### Exercise prompt:
In the stock option agreement below, what is the exercise price per share?

**** Document section

Syntroleum and Grantee agree as follows.
1. Grant of Option and Exercise Price. Grantee shall have an option to
purchase 20,000 shares of Common Stock at an exercise price of $12.00 per share,
the fair market value of Syntroleum Common Stock as determined by Syntroleum's
Board of Directors on the Date of Grant, subject to the terms and conditions of
this Agreement.
2. Vesting. Except as otherwise provided in Section 3 below, this Option
shall vest as follows: (a) the right to exercise the Option and purchase 6,667
shares shall vest on the first annual anniversary of the Date of Grant, (b) the
right to exercise the Option and purchase 6,667 shares shall vest on the second
annual anniversary of the Date of Grant, and (c) the right to exercise the
Option and purchase the remaining 6,666 shares shall vest on the third annual
anniversary of the Date of Grant.

********
**** Data shown

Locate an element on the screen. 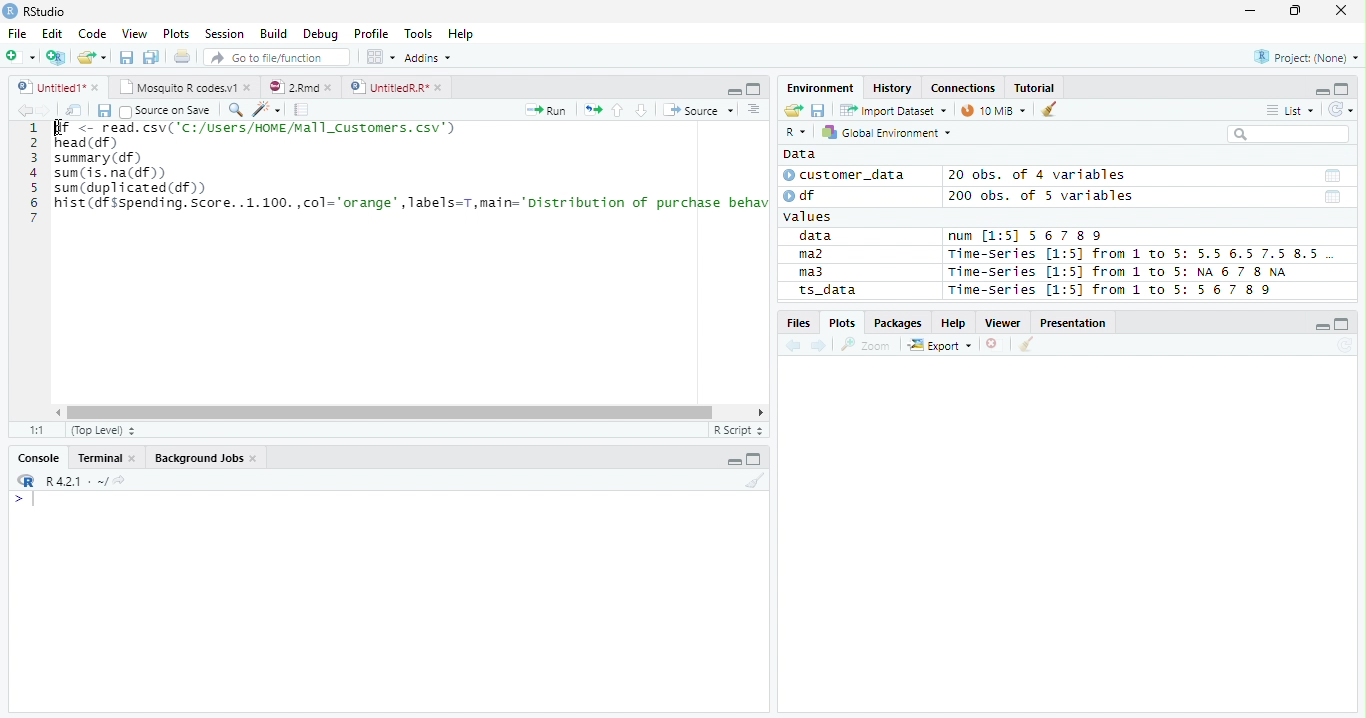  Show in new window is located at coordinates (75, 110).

********
**** Data shown

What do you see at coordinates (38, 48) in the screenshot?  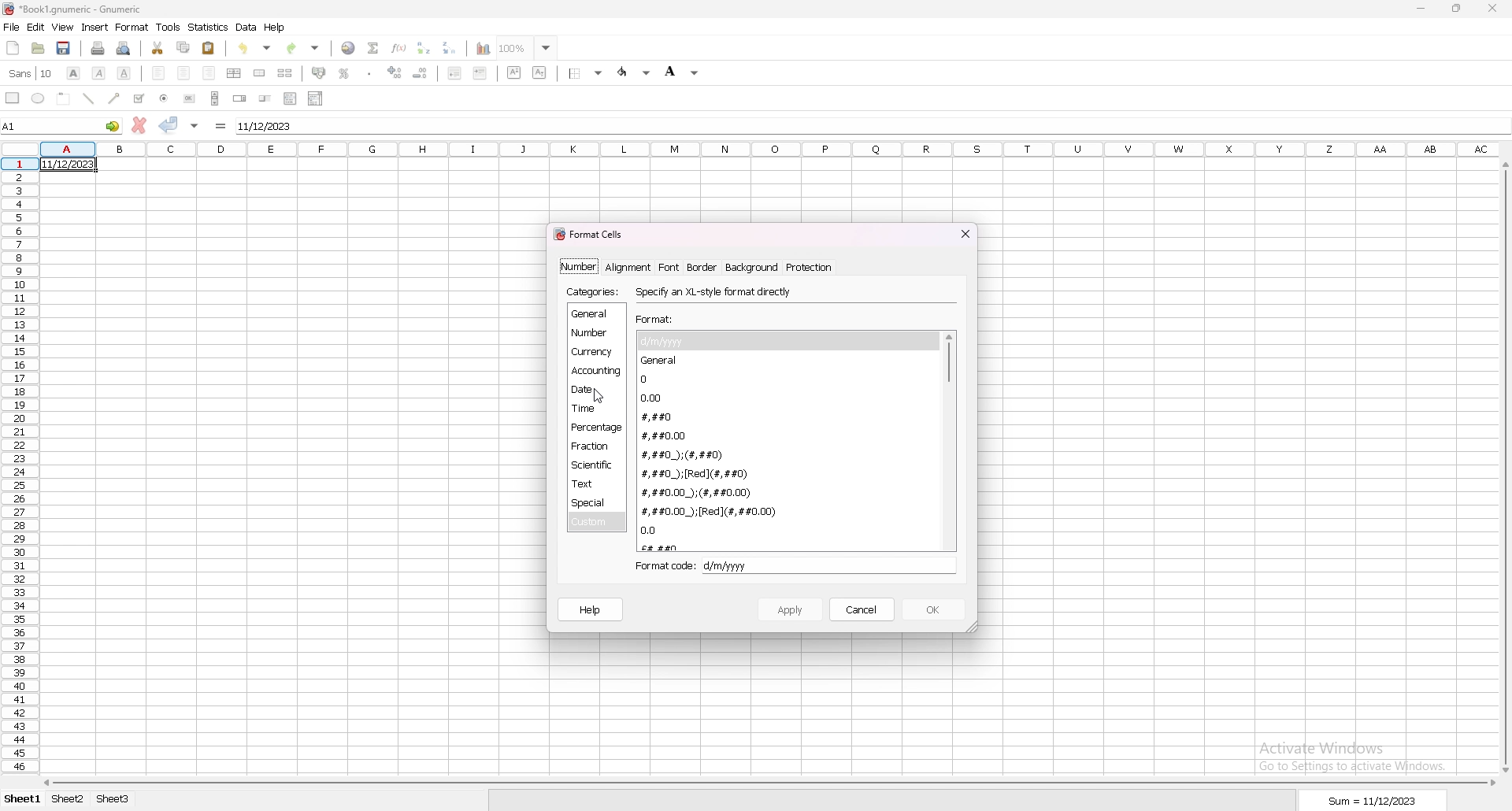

********

### Exercise answer:
$12.00 per share